Relevant property trusts are subject to a separate inheritance tax charging regime which applies on each ten year anniversary and when capital leaves the trust. As part of a consultation process on simplifying charges under the regime HMRC looked at how to counteract the use of ‘pilot trusts’.
The aim of these trusts was to reduce the charges arising by creating a number of nominal trusts on different days before later adding substantial funds to the trusts on the same day, usually on death. Following the 2014 Autumn Statement, draft legislation detailing a specifically targeted anti-avoidance rule was published to counteract the inheritance tax advantages of pilot trusts.
Broadly, this rule aggregates ‘same-day additions’ to trusts for the purpose of calculating inheritance tax charges, with a transitional rule for transfers on death pursuant to Wills executed pre-10 December 2014 (the date the draft legislation was first published).

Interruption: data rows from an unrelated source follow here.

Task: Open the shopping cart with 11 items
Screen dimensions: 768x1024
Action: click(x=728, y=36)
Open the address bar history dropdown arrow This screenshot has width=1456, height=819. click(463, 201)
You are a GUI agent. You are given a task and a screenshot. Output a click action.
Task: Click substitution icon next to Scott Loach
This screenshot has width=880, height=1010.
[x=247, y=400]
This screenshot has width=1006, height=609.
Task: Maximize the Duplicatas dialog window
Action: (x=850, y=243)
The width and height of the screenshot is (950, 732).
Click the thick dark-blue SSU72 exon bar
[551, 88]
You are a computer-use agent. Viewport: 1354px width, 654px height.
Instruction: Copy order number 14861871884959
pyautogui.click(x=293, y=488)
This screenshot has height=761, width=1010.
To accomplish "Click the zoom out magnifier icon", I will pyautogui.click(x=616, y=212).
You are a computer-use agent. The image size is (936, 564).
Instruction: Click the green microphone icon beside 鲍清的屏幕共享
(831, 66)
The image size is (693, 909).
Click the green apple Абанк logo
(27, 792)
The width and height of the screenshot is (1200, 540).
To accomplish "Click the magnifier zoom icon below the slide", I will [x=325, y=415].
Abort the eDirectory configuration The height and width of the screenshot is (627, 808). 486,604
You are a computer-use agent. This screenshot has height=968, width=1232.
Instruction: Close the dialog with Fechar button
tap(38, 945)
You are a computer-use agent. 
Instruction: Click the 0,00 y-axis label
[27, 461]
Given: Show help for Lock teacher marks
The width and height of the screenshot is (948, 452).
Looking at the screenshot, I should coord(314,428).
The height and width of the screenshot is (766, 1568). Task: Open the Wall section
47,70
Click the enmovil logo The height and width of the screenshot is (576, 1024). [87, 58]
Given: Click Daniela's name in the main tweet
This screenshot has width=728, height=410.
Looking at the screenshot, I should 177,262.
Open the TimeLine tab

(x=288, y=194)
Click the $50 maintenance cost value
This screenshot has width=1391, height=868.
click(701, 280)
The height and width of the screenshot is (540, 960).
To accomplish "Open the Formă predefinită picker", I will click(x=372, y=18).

The following amendments are being made to the draft legislation relating to the targeted anti-avoidance rule:
- The rule will only apply if property is added to more than one relevant property trust on the same day.
- Same-day additions totalling £5,000 or less will be excluded from the rule.
- The transitional rule for same-day additions on death pursuant to a pre-10 December 2014 Will is being extended by 12 months to include transfers on deaths up to 6 April 2017.
These changes to the legislation will slightly restrict the scope of the targeted anti-avoidance rule. The £5,000 exclusion in particular is aimed at situations where funds are added to a number of trusts on the same day, to meet fees for example.